- [WHAT THE TASK ASKS]: Could you rewrite the items starting at the line containing "You are a computer-use" and ending at the last item, keeping every line including the requests, but shifting each click coordinate in the answers by -102?
---*---
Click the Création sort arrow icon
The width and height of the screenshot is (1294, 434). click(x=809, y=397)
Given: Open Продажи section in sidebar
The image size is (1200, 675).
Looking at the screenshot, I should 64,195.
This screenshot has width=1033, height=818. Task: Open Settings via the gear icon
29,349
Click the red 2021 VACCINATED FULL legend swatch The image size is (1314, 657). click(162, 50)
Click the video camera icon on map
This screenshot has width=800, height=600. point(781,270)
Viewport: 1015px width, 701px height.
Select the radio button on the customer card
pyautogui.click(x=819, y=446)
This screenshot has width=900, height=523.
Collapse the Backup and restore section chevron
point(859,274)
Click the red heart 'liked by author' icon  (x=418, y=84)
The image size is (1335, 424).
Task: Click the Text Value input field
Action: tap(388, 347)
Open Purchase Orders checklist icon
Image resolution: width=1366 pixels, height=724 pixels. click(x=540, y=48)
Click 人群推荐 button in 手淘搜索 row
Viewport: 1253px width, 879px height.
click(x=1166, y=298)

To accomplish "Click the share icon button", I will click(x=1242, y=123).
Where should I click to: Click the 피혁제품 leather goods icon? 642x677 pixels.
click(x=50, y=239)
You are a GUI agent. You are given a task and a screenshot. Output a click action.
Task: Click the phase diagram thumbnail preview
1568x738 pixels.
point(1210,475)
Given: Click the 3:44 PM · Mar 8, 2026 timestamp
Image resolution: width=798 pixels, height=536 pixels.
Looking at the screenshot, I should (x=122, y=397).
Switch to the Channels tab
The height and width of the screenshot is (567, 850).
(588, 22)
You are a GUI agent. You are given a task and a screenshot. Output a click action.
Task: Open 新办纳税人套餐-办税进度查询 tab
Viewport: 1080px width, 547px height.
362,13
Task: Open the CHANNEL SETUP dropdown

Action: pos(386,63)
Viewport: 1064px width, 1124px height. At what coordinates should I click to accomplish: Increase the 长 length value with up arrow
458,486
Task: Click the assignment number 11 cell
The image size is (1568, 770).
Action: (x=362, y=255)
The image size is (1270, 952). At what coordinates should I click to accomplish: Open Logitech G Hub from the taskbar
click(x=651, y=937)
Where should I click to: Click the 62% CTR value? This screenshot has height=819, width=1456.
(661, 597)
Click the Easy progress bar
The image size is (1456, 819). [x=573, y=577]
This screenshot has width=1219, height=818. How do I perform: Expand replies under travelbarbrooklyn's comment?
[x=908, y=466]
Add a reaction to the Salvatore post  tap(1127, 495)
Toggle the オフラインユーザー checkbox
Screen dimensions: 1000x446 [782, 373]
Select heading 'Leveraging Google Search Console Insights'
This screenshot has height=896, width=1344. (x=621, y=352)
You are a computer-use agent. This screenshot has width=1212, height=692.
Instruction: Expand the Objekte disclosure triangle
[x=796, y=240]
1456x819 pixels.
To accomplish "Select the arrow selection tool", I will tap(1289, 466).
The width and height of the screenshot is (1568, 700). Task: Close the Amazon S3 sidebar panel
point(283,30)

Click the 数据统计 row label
---*---
- [FINISHED TASK]:
You are a computer-use agent. This screenshot has width=1212, height=692.
Instruction: Expand the Objekte disclosure triangle
[x=694, y=138]
1456x819 pixels.
To accomplish "Select the arrow selection tool", I will tap(1187, 364).
The width and height of the screenshot is (1568, 700). Task: Close the Amazon S3 sidebar panel
point(181,-72)

Click the 数据统计 row label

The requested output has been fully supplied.